● **Exercise description**: Copy exactly and only the lines running from the one that contains "the open panel" to the final line of the data below, without the pictures.

[Dataset entries]

*** Begin section ***

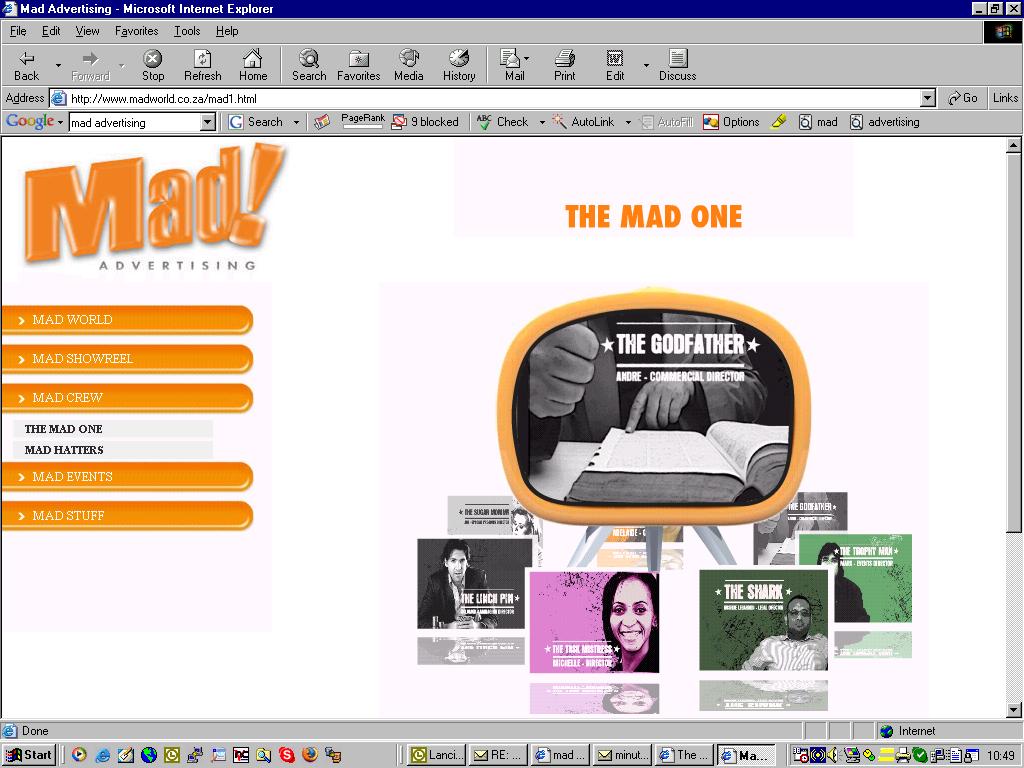Image resolution: width=1024 pixels, height=768 pixels.
Task: Click the Google toolbar highlighter icon
Action: (x=779, y=122)
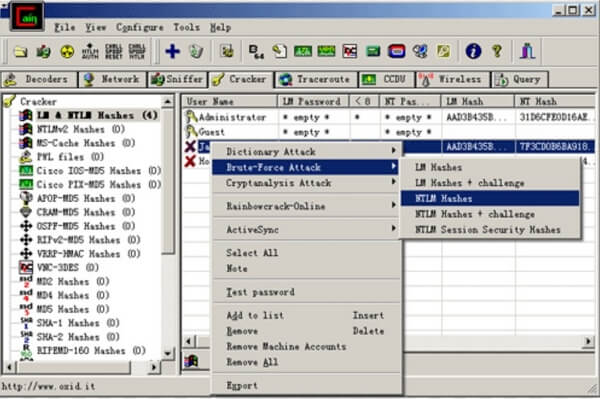Screen dimensions: 600x399
Task: Click the purple exit door toolbar icon
Action: pos(527,51)
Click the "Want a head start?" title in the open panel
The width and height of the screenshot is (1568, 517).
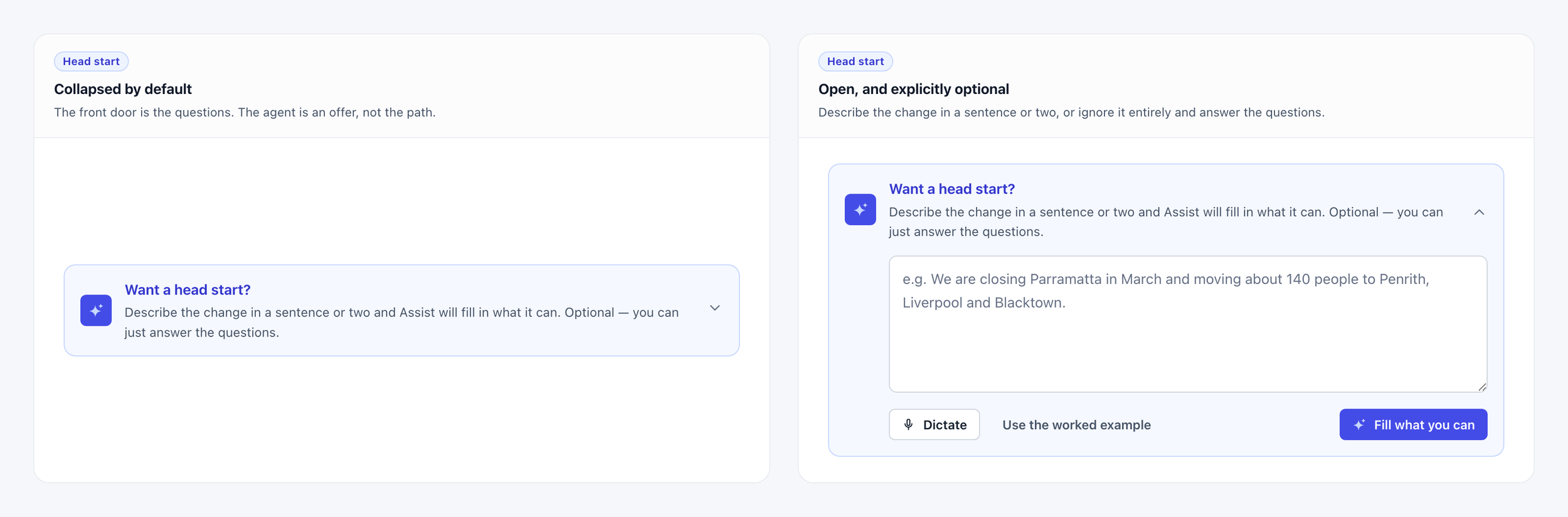point(951,189)
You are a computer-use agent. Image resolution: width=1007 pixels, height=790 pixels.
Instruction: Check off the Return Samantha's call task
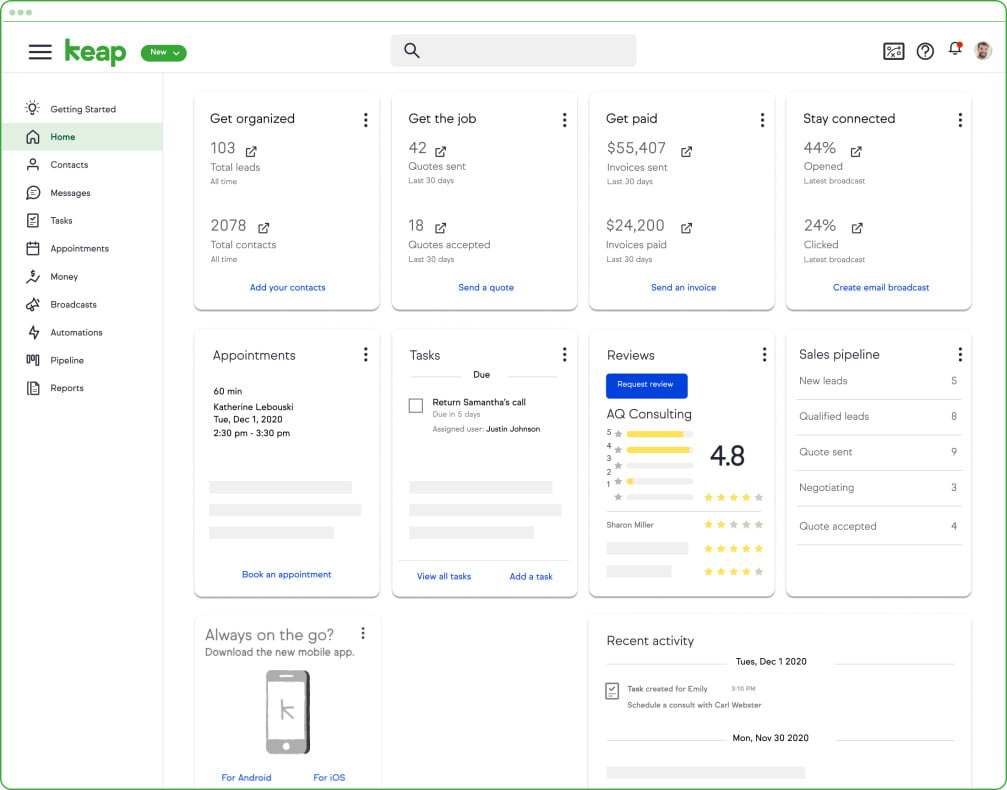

*** End section ***

● **Solution for this exercise**:
Click the "Want a head start?" title in the open panel
The width and height of the screenshot is (1568, 517).
point(951,189)
You are a computer-use agent. Image resolution: width=1007 pixels, height=790 pixels.
Instruction: Check off the Return Samantha's call task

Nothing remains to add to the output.